There are more magazines for girls now, but they are relatively unchanged in the thirty years since I bought my copies of
Teen.
The content for girls is makeup, acne products, fashion, thinness and attracting boys. Some of the headlines could be the same: TRUE COLORS QUIZ, GET THE LOOK THAT GETS BOYS, TEN COMMANDMENTS OF HAIR, THE BEST PLACES TO MEET AVAILABLE MEN and TEN WAYS TO TRIM DOWN. Some headlines are updated to pay lip service to the themes of the 1990s: TWO MODELS CHILL OUT AT OXFORD UNIVERSITY IN SEASON’S GREATEST GRAY CLOTHES Or ECO-INSPIRED LOOKS FOR FALL. A few reflect the greater stress that the 1990s offer the young: REV UP YOUR LOOKS WHEN STRESS HAS YOU DOWN, THE STD OF THE MONTH, GENITAL WARTS and SHOULD I GET TESTED FOR AIDS? Some would never have appeared in the 1950s: WHEN YOU’RE HIGHLY SEXED, IS ONE PARTNER ENOUGH? and ADVICE ON ORGASMS.
Cassie listens to music by The Dead Milkmen, 10,000 Maniacs, Nirvana and They Might Be Giants. She dances to Madonna’s song “Erotica,” with its sadomasochistic lyrics. The rock-and-roll lyrics by 2 Live Crew that make Tipper Gore cringe don’t upset her. Sexist lyrics and the marketing of products with young women’s naked bodies are part of the wallpaper of her life.
Cassie’s favorite movies are
The Crying Game, Harold and Maude
and
My Own Private Idaho.
None of these movies would have made it past the theater owner of my hometown.
Our culture has changed from one in which it was hard to get information about sexuality to one in which it’s impossible to escape information about sexuality. Inhibition has quit the scene. In the 1950s a married couple on TV had to be shown sleeping in twin beds because a double bed was too suggestive. Now anything—incest, menstruation, crotch itch or vaginal odors—can be discussed on TV. Television shows invite couples to sell their most private moments for a dishwasher.

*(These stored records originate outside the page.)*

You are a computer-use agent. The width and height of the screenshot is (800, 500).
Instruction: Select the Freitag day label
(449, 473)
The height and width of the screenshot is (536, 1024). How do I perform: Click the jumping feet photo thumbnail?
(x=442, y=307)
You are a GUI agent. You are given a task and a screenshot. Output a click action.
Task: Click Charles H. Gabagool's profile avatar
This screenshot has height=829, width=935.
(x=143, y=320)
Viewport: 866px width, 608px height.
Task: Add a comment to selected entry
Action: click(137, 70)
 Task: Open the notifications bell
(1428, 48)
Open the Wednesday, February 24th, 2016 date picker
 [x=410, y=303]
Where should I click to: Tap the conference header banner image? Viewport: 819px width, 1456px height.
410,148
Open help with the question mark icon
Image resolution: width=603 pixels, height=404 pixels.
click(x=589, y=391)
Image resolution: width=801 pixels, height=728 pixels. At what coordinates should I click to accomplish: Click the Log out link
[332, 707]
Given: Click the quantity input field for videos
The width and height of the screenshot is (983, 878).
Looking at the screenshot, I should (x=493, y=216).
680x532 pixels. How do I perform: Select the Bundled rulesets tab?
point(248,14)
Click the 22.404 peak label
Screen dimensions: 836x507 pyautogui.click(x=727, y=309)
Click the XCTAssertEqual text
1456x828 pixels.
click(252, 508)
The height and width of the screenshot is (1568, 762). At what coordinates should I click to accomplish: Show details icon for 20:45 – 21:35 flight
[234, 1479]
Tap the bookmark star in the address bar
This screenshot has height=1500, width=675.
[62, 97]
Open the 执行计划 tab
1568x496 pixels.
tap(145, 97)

The plot for romance movies is different. In the fifties people met, argued, fell in love, then kissed. By the seventies, people met, argued, fell in love and then had sex. In the nineties people meet, have sex, argue and then, maybe, fall in love. Hollywood lovers don’t discuss birth control, past sexual encounters or how a sexual experience will affect the involved parties; they just do it. The Hollywood model of sexual behavior couldn’t be more harmful and misleading if it were trying to be.
Cassie has seen
Playboys
and
Penthouses
on the racks at local drugstores and Quick Stops. Our city has adult XXX-rated movie theaters and adult bookstores. She’s watched the adult channels in hotel rooms while bouncing on “magic fingers” beds. Advertisements that disturb me with their sexual content don’t bother her. When I told her that I first heard the word “orgasm” when I was twenty, she looked at me with disbelief.
Cassie’s world is more tolerant and open about sex. Her friends produced a campy play entitled Vampire Lesbians of Sodom. For a joke she displays Kiss of Mint condoms in her room. She’s a member of her school’s branch of Flag—Friends of Lesbians and Gays—which she joined after one of her male friends “came out” to her. She’s nonjudgmental about sexual orientation and outspoken in her defense of gay rights. Her world is a kinder, gentler place for girls who have babies. One-fifth of all babies today are born to single mothers. Some of her schoolmates bring their babies to school.
In some ways Cassie is more informed about sex than I was. She’s read books on puberty and sexuality and watched films at school. She’s seen explicit movies and listened to hours of explicit music. But Cassie still hasn’t heard answers to the questions she’s most interested in. She hasn’t had much help sorting out when to have sex, how to say no or what a good sexual experience would entail.